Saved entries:
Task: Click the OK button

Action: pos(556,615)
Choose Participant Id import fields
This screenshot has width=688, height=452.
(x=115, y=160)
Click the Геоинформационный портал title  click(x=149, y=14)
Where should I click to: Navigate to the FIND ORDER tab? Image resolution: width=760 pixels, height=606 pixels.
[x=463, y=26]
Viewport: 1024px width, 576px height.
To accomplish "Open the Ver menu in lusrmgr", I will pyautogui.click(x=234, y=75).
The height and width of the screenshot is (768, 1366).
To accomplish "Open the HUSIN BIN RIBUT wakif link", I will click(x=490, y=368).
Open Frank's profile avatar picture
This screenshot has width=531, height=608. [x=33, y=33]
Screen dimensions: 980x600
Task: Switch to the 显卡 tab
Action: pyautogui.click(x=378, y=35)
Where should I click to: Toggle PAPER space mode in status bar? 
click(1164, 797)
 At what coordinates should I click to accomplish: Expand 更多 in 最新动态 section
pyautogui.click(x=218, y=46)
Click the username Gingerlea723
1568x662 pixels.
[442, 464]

WORK ORDER =>
From the first line to the last, reproduce the data above exactly.

SOLUTION TO THE EXERCISE =>
Task: Click the OK button

Action: pos(556,615)
Choose Participant Id import fields
This screenshot has width=688, height=452.
(x=115, y=160)
Click the Геоинформационный портал title  click(x=149, y=14)
Where should I click to: Navigate to the FIND ORDER tab? Image resolution: width=760 pixels, height=606 pixels.
[x=463, y=26]
Viewport: 1024px width, 576px height.
To accomplish "Open the Ver menu in lusrmgr", I will pyautogui.click(x=234, y=75).
The height and width of the screenshot is (768, 1366).
To accomplish "Open the HUSIN BIN RIBUT wakif link", I will click(x=490, y=368).
Open Frank's profile avatar picture
This screenshot has width=531, height=608. [x=33, y=33]
Screen dimensions: 980x600
Task: Switch to the 显卡 tab
Action: pyautogui.click(x=378, y=35)
Where should I click to: Toggle PAPER space mode in status bar? 
click(1164, 797)
 At what coordinates should I click to accomplish: Expand 更多 in 最新动态 section
pyautogui.click(x=218, y=46)
Click the username Gingerlea723
1568x662 pixels.
[442, 464]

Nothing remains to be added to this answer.